The Jiankang Empire

I don’t usually post book reviews here, and this is not really a book review, but I got a lot out of Andrew Chittick’s new book The Jiankang Empire in Chinese and World History. This is a book that integrates South China into Chinese history and world history by both emphasizing the unique and interesting aspects of Southern culture and systems and analyzing how some of the same categories used to explain Northern history and Southeast Asian history can be used to explain the South.

One of the things the book is good for is helping people like me, who don’t really know Early China, but have to teach it, to understand the South in the Age of Disunion. The whole Age of Disunion name is a problem, of course, and more modern treatments like Lewis  or Holcombe call it the Age of Cosmopolitanism and talk about the diversity of Chinese culture during this period etc.

Chittick claims that

“the Jiankang Empire’s (his new term for all the Southern dynasties) military and political culture both are seen as a ‘dead end’ that did not obviously lead to any period of greater glory for the Chinese people, or have decisive impacts on later Chinese, much less world, history.” (pg 8)

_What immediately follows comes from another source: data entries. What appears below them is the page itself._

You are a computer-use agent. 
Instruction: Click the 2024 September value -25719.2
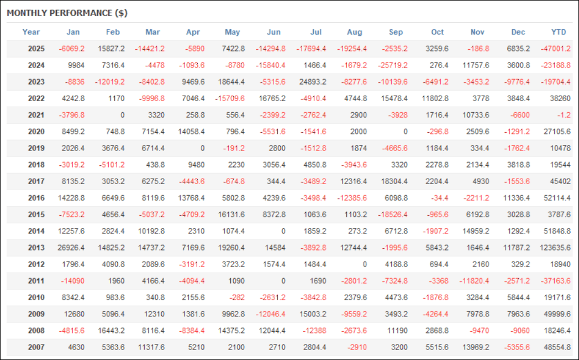[389, 65]
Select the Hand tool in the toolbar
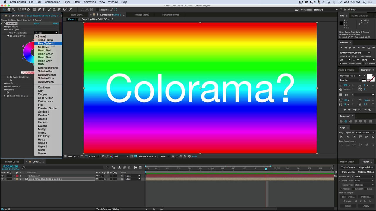This screenshot has width=376, height=211. click(9, 9)
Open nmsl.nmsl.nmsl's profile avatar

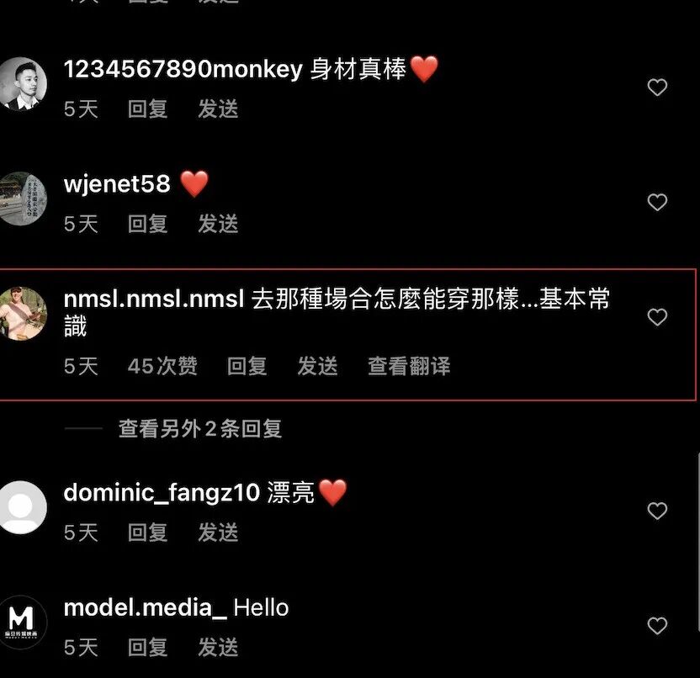pos(21,313)
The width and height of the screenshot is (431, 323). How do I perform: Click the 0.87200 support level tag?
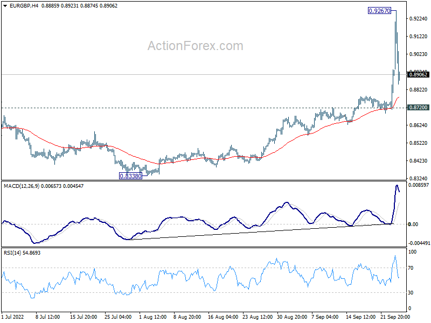[418, 108]
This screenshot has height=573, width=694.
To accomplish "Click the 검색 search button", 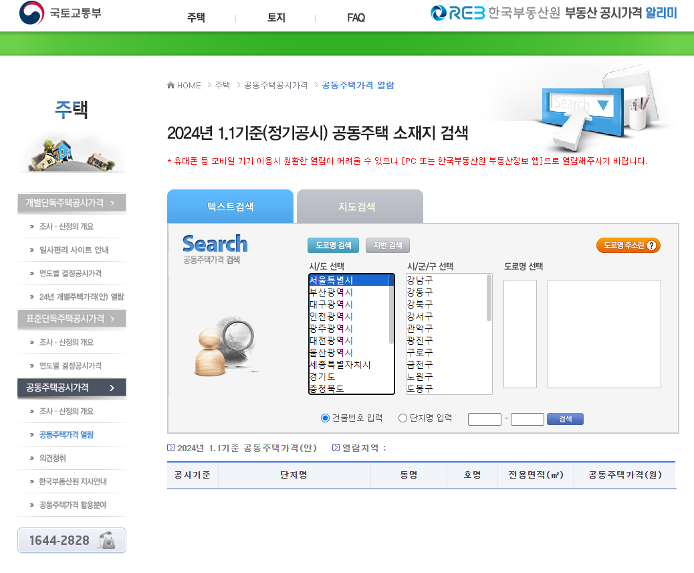I will 564,419.
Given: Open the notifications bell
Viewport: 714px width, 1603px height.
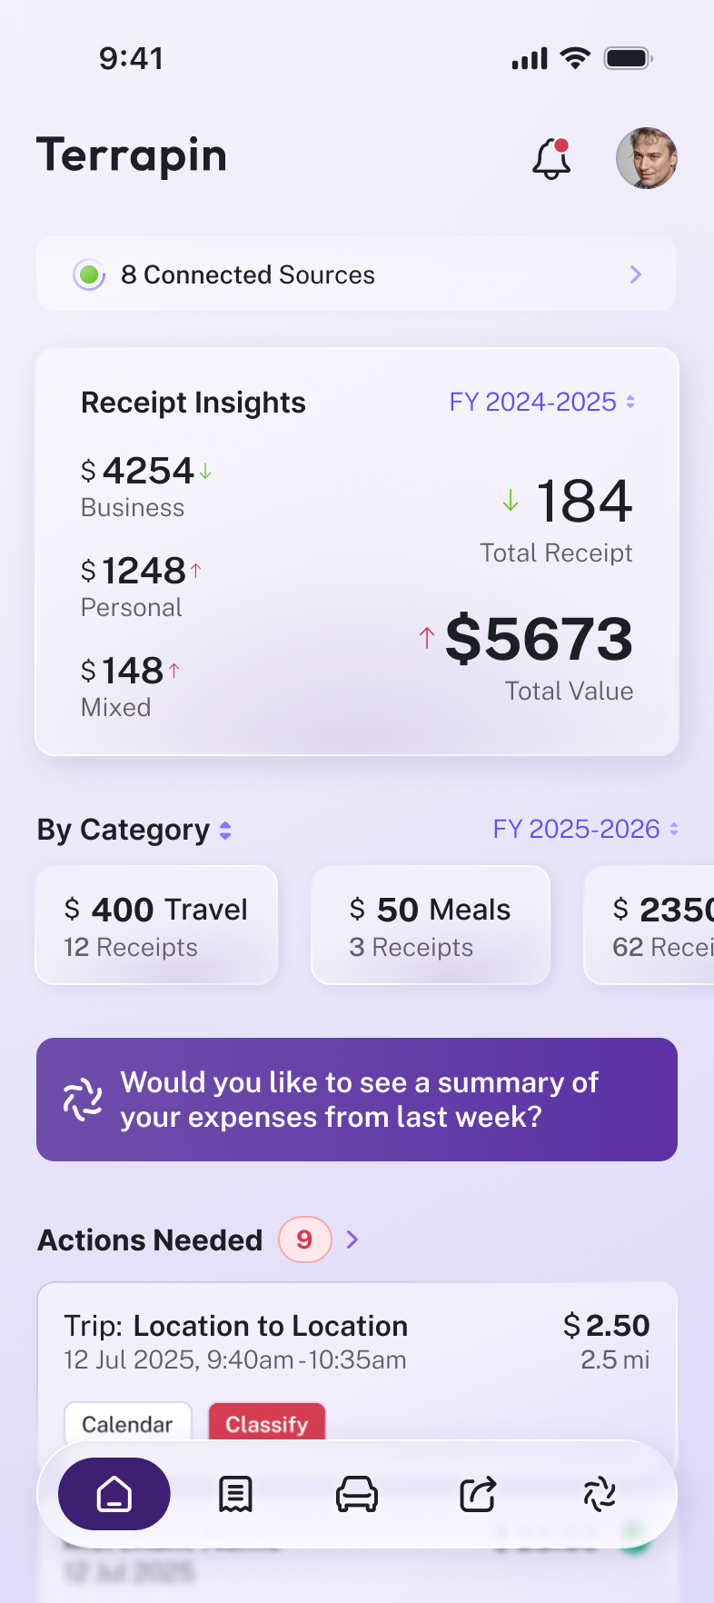Looking at the screenshot, I should click(x=551, y=159).
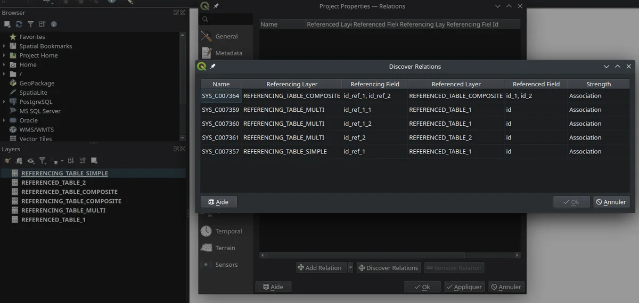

Chittick is -not- saying that other scholars who work on the period are writing old-fashioned Chinese nationalist “5,000 years of pure Chinese culture” history, where the great Chinese culture assimilates all the detritus of Asia, and the whole period is just an embarrassing gap between Han and Tang. He -is- saying that almost all of these works focus on the North. He is talking about many of the same things as these other books. Things like the difficulty of defining Sinitc (Chinese) culture during this period, the problematic relationship between the court and great families, the role of Buddhism in creating a unified polity etc.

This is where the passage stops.